4) Une nation arc-en-ciel

Bien que le terme de «nation arc-en-ciel» employé par Desmond Tutu soit poétique, il révèle
une toute autre face. En effet, l'Afrique du Sud possède une très grande variété de couleur sur la
peau de ses habitants. Mais, cet aspect poétique de l'arc-en-ciel montre dans ce pays des clivages
très importants entre ces différentes couleurs. Ces derniers sont principalement dû au passé trop
lourd qui pèse sur la nation, qui subit encore une stigmatisation de l'époque de l'apartheid et des lois
raciales ségrégationnistes.
Bien sûr, de l'espoir retentit dans l'Afrique du Sud toute entière. Un désir profond de
réconciliation se fait apercevoir au sein de la société sud-africaine. D'ailleurs, l'une des
manifestations de ce désir semble regrouper de plus en plus de Sud-Africains : la musique.

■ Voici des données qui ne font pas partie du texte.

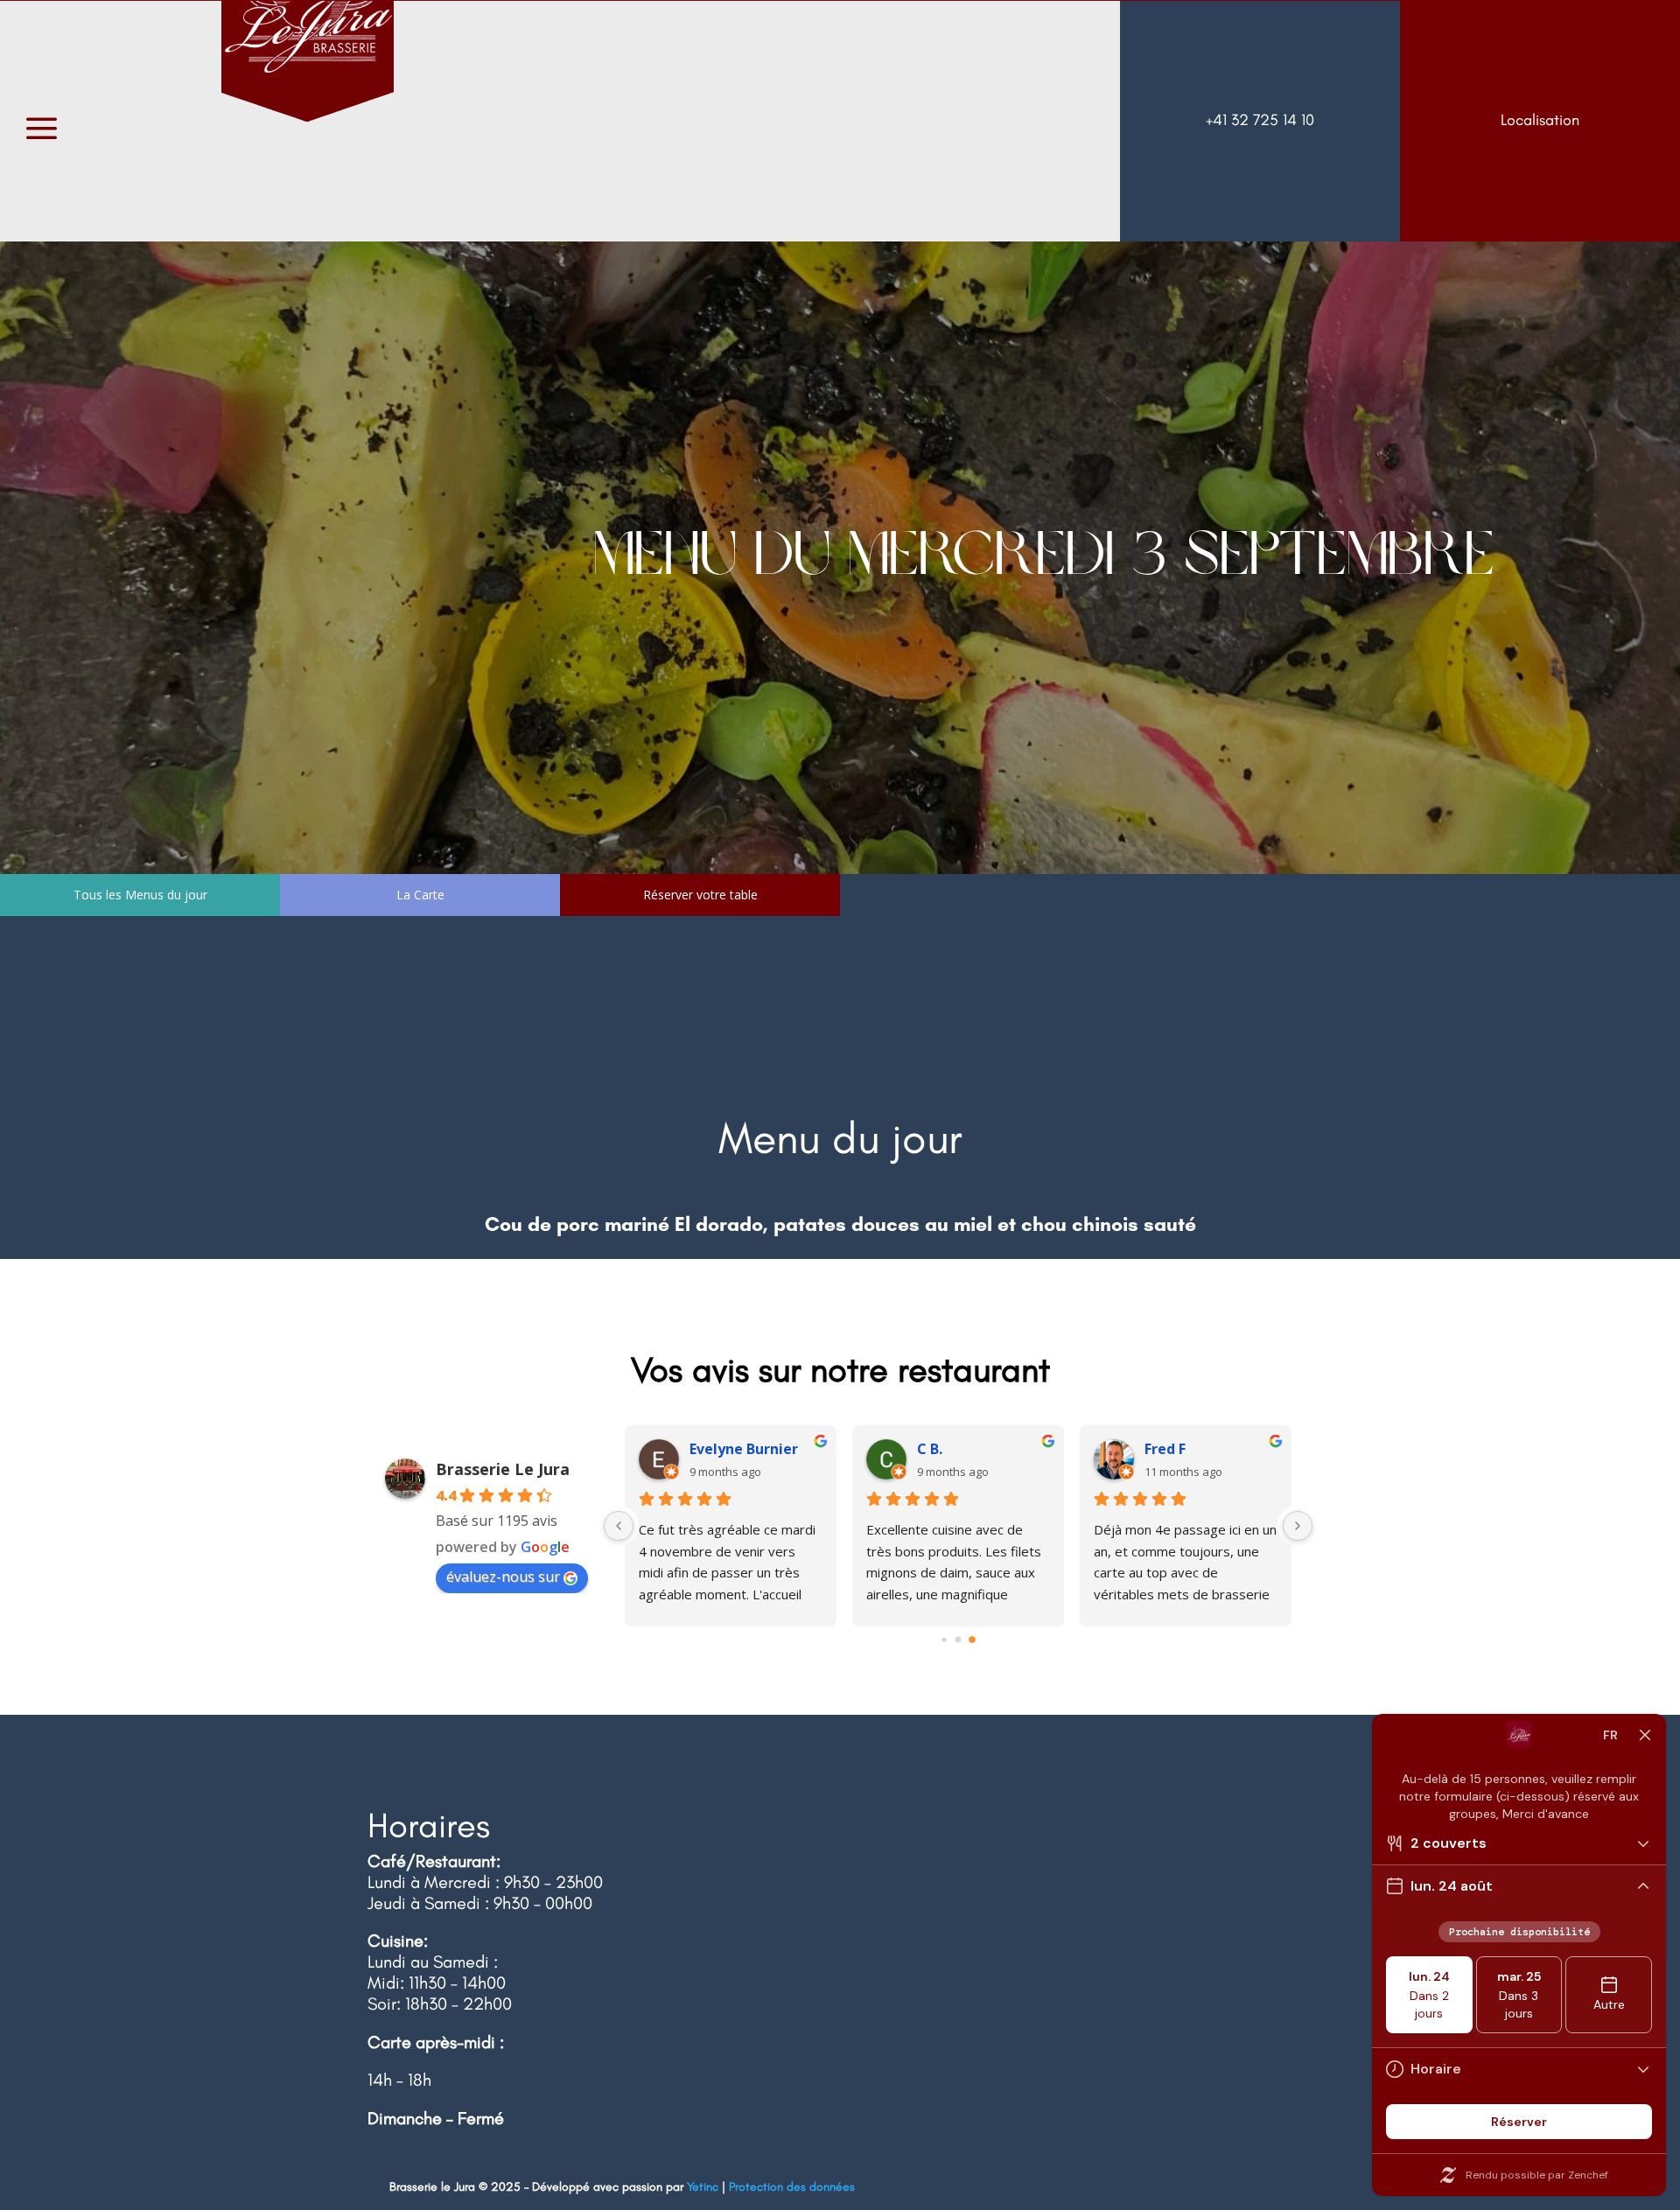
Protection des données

Effectivement, tout au long de l'année se déroulent des festivals de musique, en particulier de
chorale. Dans beaucoup de villes on retrouve plusieurs chorales qui chantent pour le changement et
la paix. Puis tous ces choeurs se regroupent devant des spectateurs qui chantent avec eux. L'unité de
la société et le désir d'amitié entre les personnes de différentes couleurs et de différents milieux
sollicités durant ces festivals montrent la solidarité qui règne dans le coeur des Sud-Africains : on
peut sentir leur souhait de reconstruction sociale.